═══ DATA SECTION
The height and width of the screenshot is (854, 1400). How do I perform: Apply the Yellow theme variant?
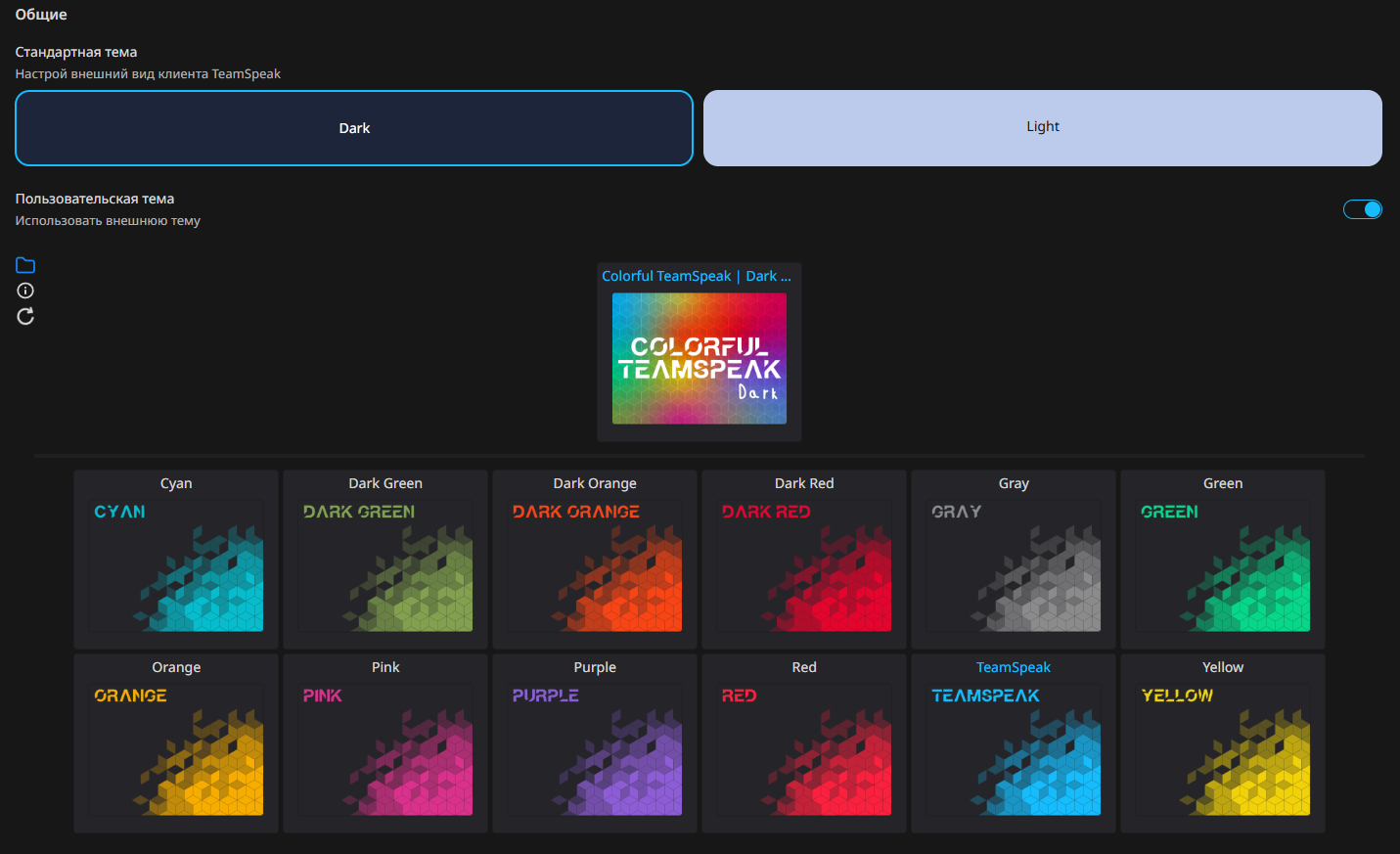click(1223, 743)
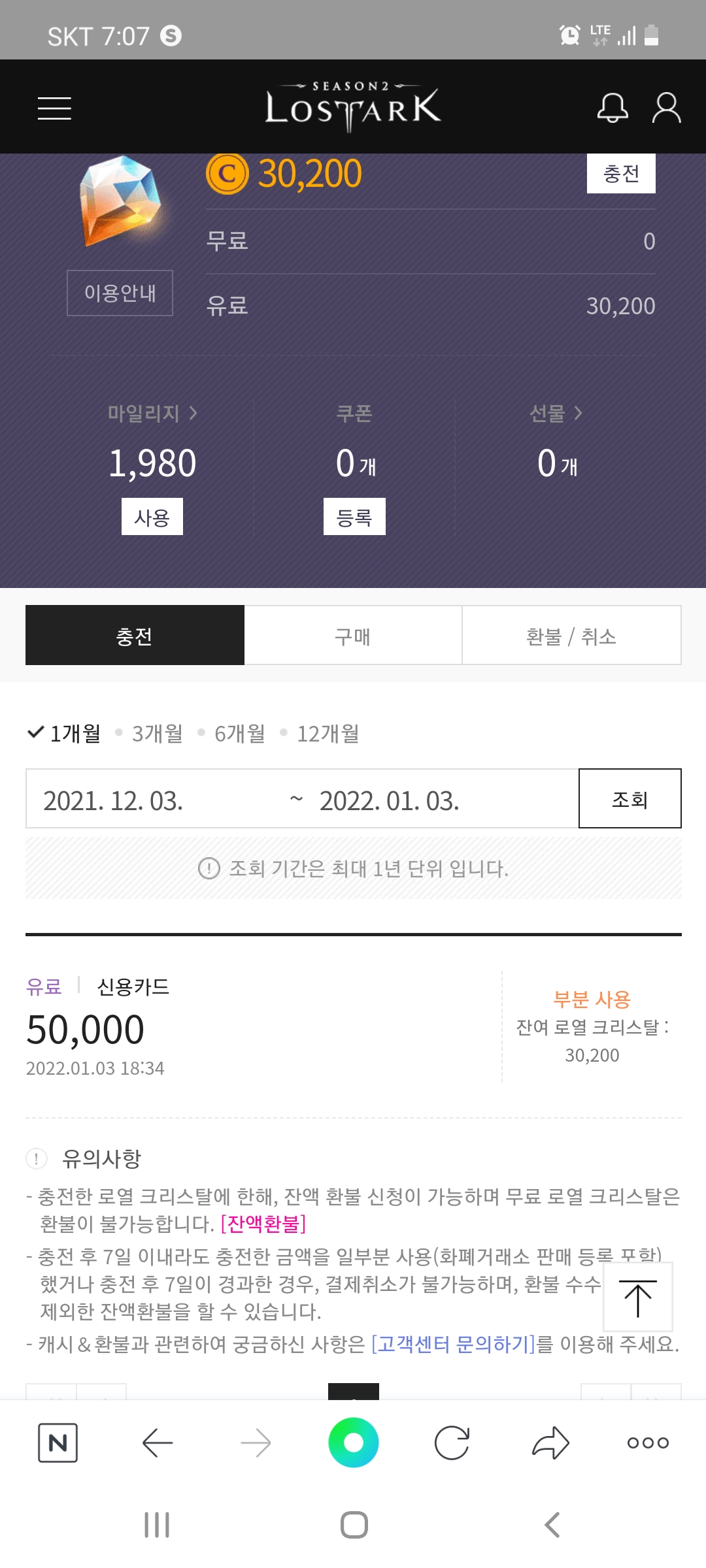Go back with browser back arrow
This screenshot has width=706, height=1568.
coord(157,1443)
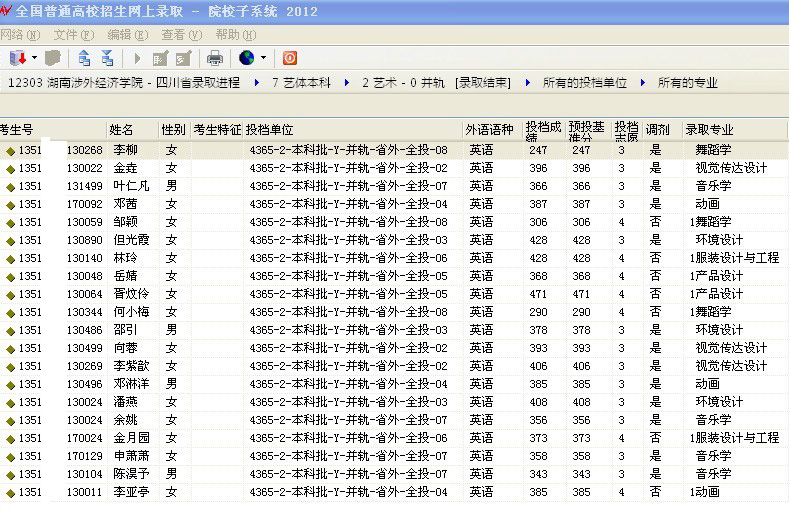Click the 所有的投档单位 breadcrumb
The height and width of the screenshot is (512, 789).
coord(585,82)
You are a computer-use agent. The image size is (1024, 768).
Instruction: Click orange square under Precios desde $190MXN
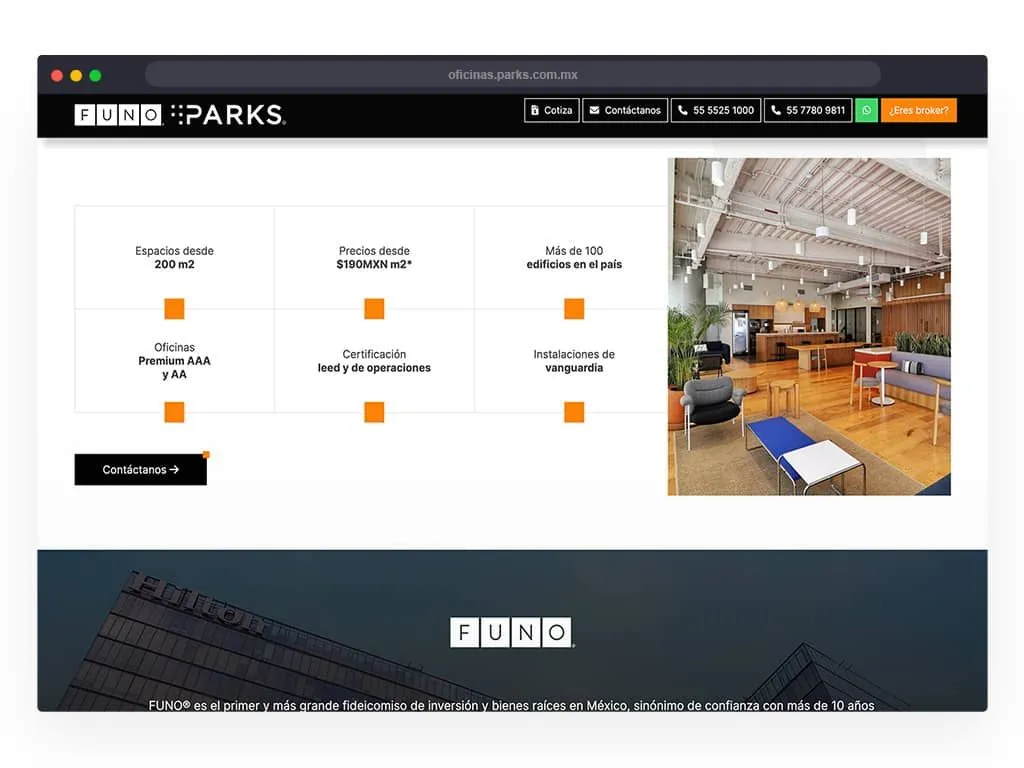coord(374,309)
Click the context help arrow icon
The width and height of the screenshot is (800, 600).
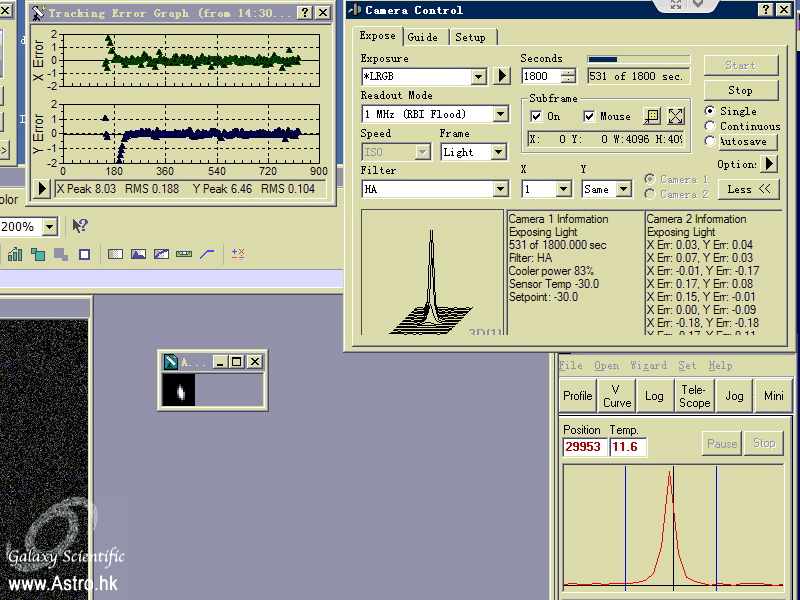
══════
## [TASK BRIEF]
What is needed is an exact retyping of the lines from the start of the data through the line with "You are a computer-use", with both end lines kept and every picture left out.

## [ANSWER BOX]
The height and width of the screenshot is (854, 1400). How do I perform: Apply the Yellow theme variant?
click(1223, 743)
Go back with browser back arrow
This screenshot has width=706, height=1568.
coord(157,1443)
Click the 所有的投档单位 breadcrumb
The height and width of the screenshot is (512, 789).
coord(585,82)
You are a computer-use agent. The image size is (1024, 768).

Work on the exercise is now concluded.